Nikolaus Groß grew up in the Ruhr region. His father was a blacksmith. Groß started working in mining in 1915 and joined the Union of Christian Miners in 1917. He worked as a labor union secretary in Oberhausen, Silesia, and Saxony, but returned to the Ruhr region in 1924. He married Elisabeth Koch in 1923 and they went on to have seven children. From 1926 on, Groß was an important employee for Otto Müller, a Center Party politician and president of the West German Federation of the Catholic Workers' Movement (KAB). He became editor of the federation's official newspaper, the Westdeutsche Arbeiterzeitung, in 1927, working in close cooperation with the Christian labor unionist Bernhard Letterhaus.
Both men clearly positioned themselves against National Socialism before 1933. After a temporary ban, the Westdeutsche Arbeiterzeitung was published under the name of Ketteler-Wacht from 1935, until it was banned permanently in 1938. Groß, who moved into men's pastoral care in 1941, tried to continue the KAB's work.
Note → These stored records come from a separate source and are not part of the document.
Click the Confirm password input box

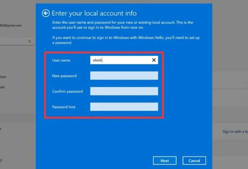pyautogui.click(x=124, y=91)
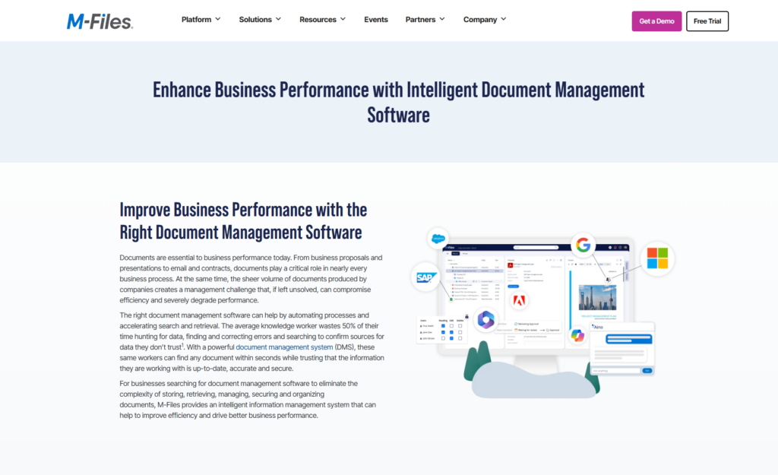The image size is (778, 475).
Task: Toggle Reading checkbox for Tina Smith
Action: click(443, 326)
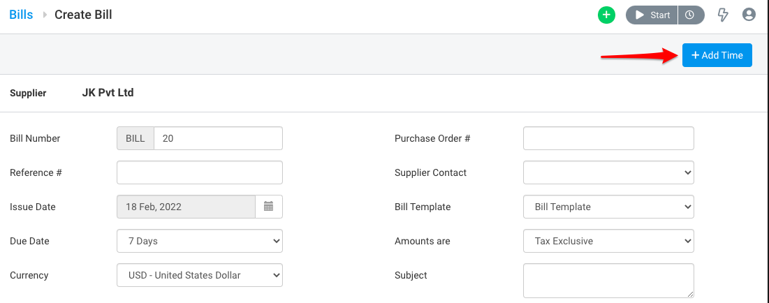Click the supplier name JK Pvt Ltd

click(x=108, y=92)
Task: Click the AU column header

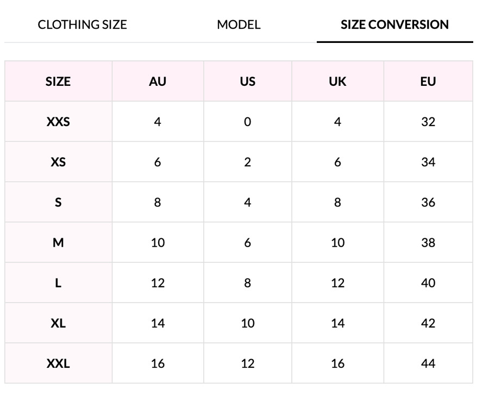Action: [x=158, y=81]
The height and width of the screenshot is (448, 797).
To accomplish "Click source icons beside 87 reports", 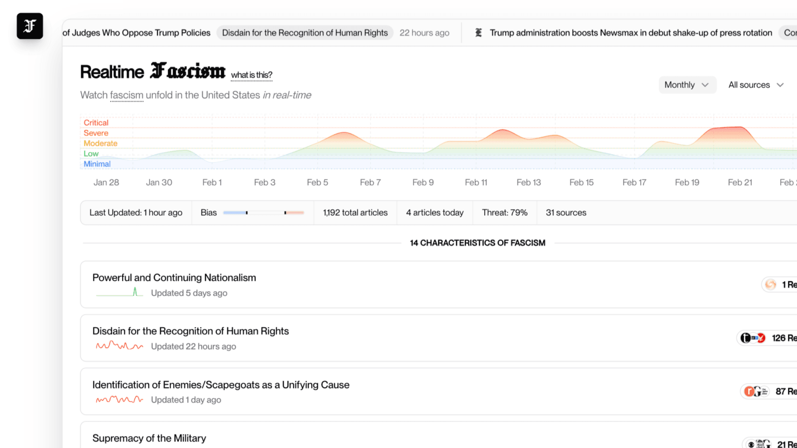I will (x=756, y=391).

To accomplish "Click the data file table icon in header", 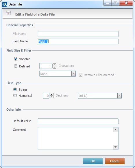I will 8,13.
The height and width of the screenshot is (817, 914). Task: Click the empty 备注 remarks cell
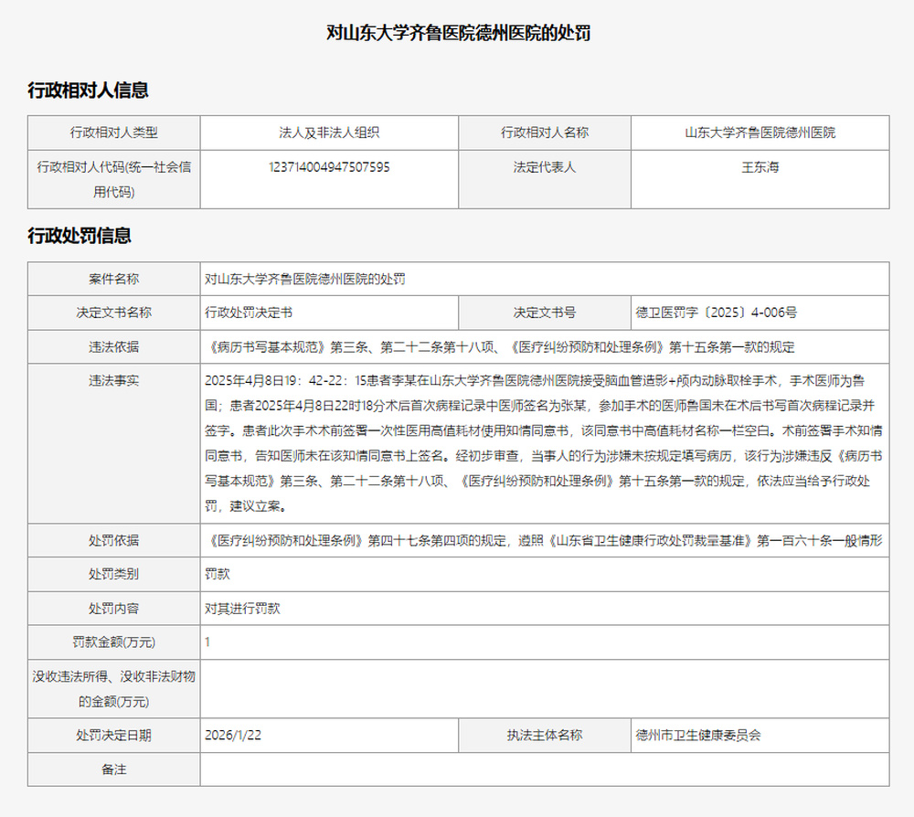pos(544,769)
As a member of the Cologne Circle, a network of KAB representatives, Christian labor unionists, and former Center Party politicians in the Rhineland and Westphalia, he was in contact with Carl Goerdeler from 1942, and also with members of the Kreisau Circle.
After July 20, 1944, his links to Carl Goerdeler and Jakob Kaiser were uncovered. He was arrested on August 12, 1944, and sentenced to death by the People's Court on January 15, 1945. Against all the regulations, his wife Elisabeth was able to see him one last time in Berlin's Tegel prison. Nikolaus Groß was murdered in Berlin-Plötzensee on January 23, 1945.